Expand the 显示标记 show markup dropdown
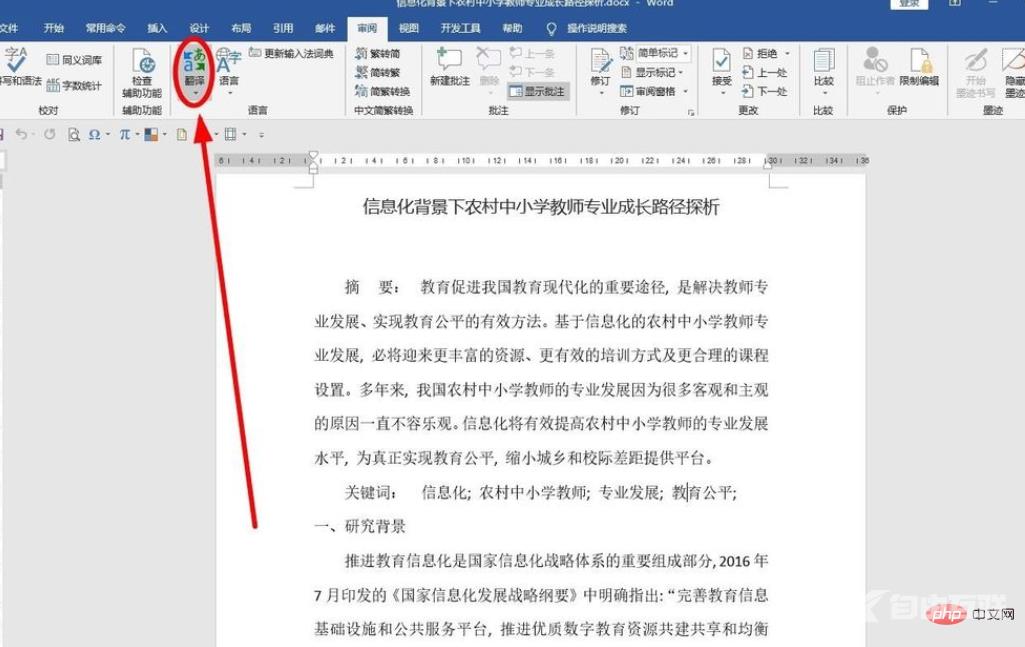Image resolution: width=1025 pixels, height=647 pixels. (x=683, y=72)
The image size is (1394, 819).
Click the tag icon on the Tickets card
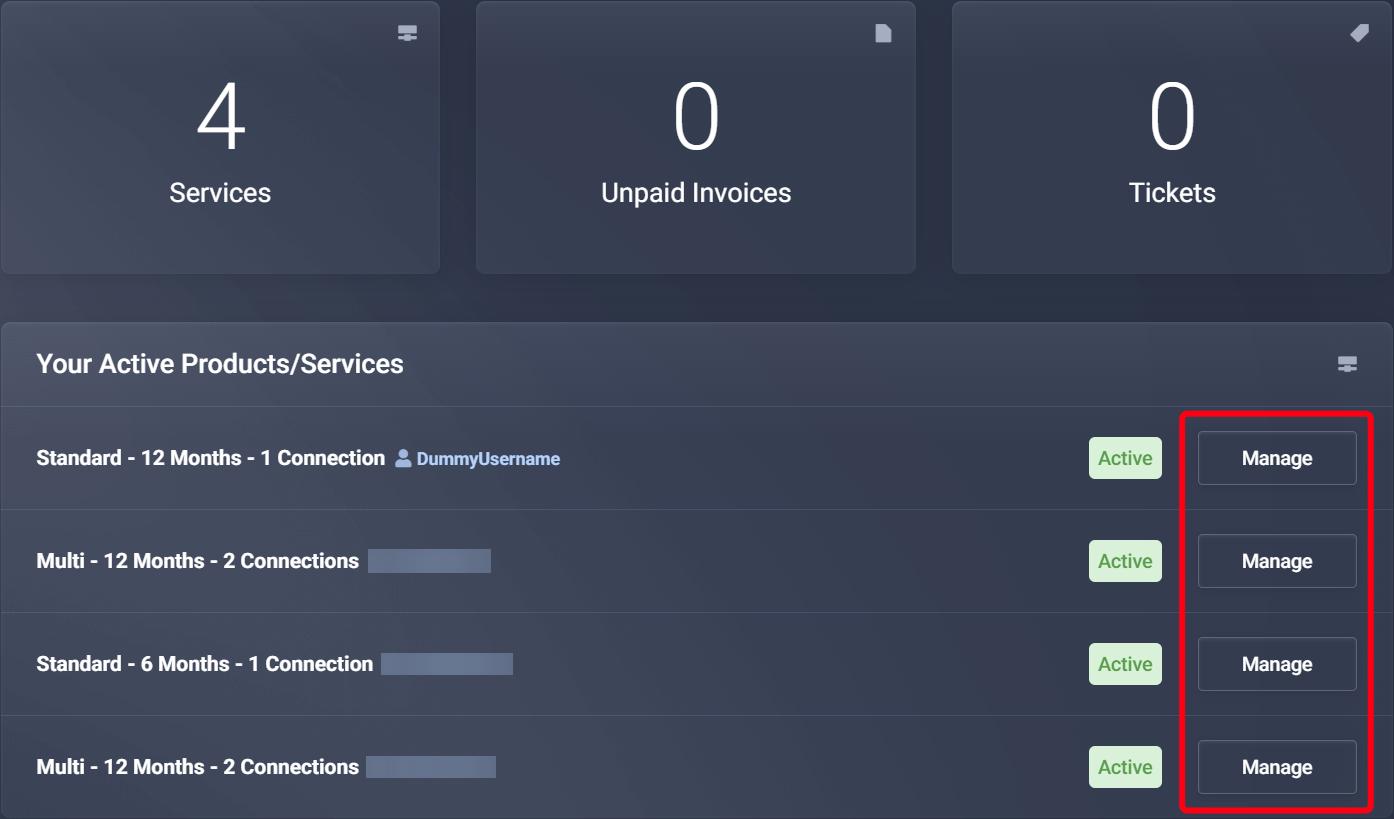[x=1359, y=32]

* * * * * * *

WHAT THE EXERCISE ASKS
Since the copy must exclude the pictures, transcribe only the text of the records, word for word.

RESPONSE TO THIS TASK
Expand the 显示标记 show markup dropdown
Image resolution: width=1025 pixels, height=647 pixels. (x=683, y=72)
The image size is (1394, 819).
Click the tag icon on the Tickets card
[x=1359, y=32]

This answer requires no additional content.